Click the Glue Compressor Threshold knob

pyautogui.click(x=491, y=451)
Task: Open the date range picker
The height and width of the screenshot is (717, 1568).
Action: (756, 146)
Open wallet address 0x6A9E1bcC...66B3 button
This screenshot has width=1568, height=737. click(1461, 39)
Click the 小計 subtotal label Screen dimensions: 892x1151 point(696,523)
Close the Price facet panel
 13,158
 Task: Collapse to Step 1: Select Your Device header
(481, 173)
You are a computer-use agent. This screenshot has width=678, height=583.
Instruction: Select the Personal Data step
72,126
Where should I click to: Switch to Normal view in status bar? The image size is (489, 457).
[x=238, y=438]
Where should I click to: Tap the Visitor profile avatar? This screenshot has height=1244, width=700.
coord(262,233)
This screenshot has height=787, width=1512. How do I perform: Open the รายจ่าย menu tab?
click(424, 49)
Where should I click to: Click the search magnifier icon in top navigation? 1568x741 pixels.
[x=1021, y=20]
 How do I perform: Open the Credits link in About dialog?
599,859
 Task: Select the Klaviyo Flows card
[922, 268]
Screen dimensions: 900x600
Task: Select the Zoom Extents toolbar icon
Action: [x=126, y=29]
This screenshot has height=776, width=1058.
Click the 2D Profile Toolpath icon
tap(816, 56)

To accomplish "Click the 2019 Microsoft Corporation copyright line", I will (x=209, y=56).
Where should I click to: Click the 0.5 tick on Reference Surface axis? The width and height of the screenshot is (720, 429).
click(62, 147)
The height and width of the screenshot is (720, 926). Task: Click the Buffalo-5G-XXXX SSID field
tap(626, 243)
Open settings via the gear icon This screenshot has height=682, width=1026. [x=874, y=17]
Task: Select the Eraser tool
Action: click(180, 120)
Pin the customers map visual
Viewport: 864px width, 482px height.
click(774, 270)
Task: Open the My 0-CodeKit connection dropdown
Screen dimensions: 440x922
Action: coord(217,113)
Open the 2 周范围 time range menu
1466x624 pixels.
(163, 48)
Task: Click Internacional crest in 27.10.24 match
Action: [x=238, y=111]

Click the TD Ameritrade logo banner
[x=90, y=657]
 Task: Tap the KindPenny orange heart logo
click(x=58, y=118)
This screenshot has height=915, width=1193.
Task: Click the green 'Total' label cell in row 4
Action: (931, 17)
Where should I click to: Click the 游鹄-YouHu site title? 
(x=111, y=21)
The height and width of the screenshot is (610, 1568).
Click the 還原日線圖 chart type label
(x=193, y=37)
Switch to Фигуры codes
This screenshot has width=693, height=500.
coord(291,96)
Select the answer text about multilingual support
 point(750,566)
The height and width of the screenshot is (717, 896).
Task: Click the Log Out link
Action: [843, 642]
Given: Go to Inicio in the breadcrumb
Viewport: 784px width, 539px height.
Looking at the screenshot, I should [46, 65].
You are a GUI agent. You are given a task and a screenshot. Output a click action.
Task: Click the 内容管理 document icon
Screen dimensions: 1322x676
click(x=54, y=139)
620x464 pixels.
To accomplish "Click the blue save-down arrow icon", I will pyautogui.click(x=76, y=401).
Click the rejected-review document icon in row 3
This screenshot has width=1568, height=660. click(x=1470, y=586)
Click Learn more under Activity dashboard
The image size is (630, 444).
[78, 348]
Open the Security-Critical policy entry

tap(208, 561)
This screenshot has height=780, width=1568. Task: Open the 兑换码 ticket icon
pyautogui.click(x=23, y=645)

—————

Your objective
Reproduce the whole listing above word for word, keeping each line and its order unchanged.

Solution
Click the Glue Compressor Threshold knob

pyautogui.click(x=491, y=451)
Task: Open the date range picker
The height and width of the screenshot is (717, 1568).
Action: (756, 146)
Open wallet address 0x6A9E1bcC...66B3 button
This screenshot has width=1568, height=737. click(1461, 39)
Click the 小計 subtotal label Screen dimensions: 892x1151 point(696,523)
Close the Price facet panel
 13,158
 Task: Collapse to Step 1: Select Your Device header
(481, 173)
You are a computer-use agent. This screenshot has width=678, height=583.
Instruction: Select the Personal Data step
72,126
Where should I click to: Switch to Normal view in status bar? The image size is (489, 457).
[x=238, y=438]
Where should I click to: Tap the Visitor profile avatar? This screenshot has height=1244, width=700.
coord(262,233)
This screenshot has height=787, width=1512. How do I perform: Open the รายจ่าย menu tab?
click(424, 49)
Where should I click to: Click the search magnifier icon in top navigation? 1568x741 pixels.
[x=1021, y=20]
 How do I perform: Open the Credits link in About dialog?
599,859
 Task: Select the Klaviyo Flows card
[922, 268]
Screen dimensions: 900x600
Task: Select the Zoom Extents toolbar icon
Action: [x=126, y=29]
This screenshot has height=776, width=1058.
Click the 2D Profile Toolpath icon
tap(816, 56)

To accomplish "Click the 2019 Microsoft Corporation copyright line", I will (x=209, y=56).
Where should I click to: Click the 0.5 tick on Reference Surface axis? The width and height of the screenshot is (720, 429).
click(62, 147)
The height and width of the screenshot is (720, 926). Task: Click the Buffalo-5G-XXXX SSID field
tap(626, 243)
Open settings via the gear icon This screenshot has height=682, width=1026. [x=874, y=17]
Task: Select the Eraser tool
Action: click(180, 120)
Pin the customers map visual
Viewport: 864px width, 482px height.
click(774, 270)
Task: Open the My 0-CodeKit connection dropdown
Screen dimensions: 440x922
Action: coord(217,113)
Open the 2 周范围 time range menu
1466x624 pixels.
(163, 48)
Task: Click Internacional crest in 27.10.24 match
Action: [x=238, y=111]

Click the TD Ameritrade logo banner
[x=90, y=657]
 Task: Tap the KindPenny orange heart logo
click(x=58, y=118)
This screenshot has height=915, width=1193.
Task: Click the green 'Total' label cell in row 4
Action: (931, 17)
Where should I click to: Click the 游鹄-YouHu site title? 
(x=111, y=21)
The height and width of the screenshot is (610, 1568).
Click the 還原日線圖 chart type label
(x=193, y=37)
Switch to Фигуры codes
This screenshot has width=693, height=500.
coord(291,96)
Select the answer text about multilingual support
 point(750,566)
The height and width of the screenshot is (717, 896).
Task: Click the Log Out link
Action: [843, 642]
Given: Go to Inicio in the breadcrumb
Viewport: 784px width, 539px height.
Looking at the screenshot, I should [46, 65].
You are a GUI agent. You are given a task and a screenshot. Output a click action.
Task: Click the 内容管理 document icon
Screen dimensions: 1322x676
click(x=54, y=139)
620x464 pixels.
To accomplish "Click the blue save-down arrow icon", I will pyautogui.click(x=76, y=401).
Click the rejected-review document icon in row 3
This screenshot has width=1568, height=660. click(x=1470, y=586)
Click Learn more under Activity dashboard
The image size is (630, 444).
[78, 348]
Open the Security-Critical policy entry

tap(208, 561)
This screenshot has height=780, width=1568. Task: Open the 兑换码 ticket icon
pyautogui.click(x=23, y=645)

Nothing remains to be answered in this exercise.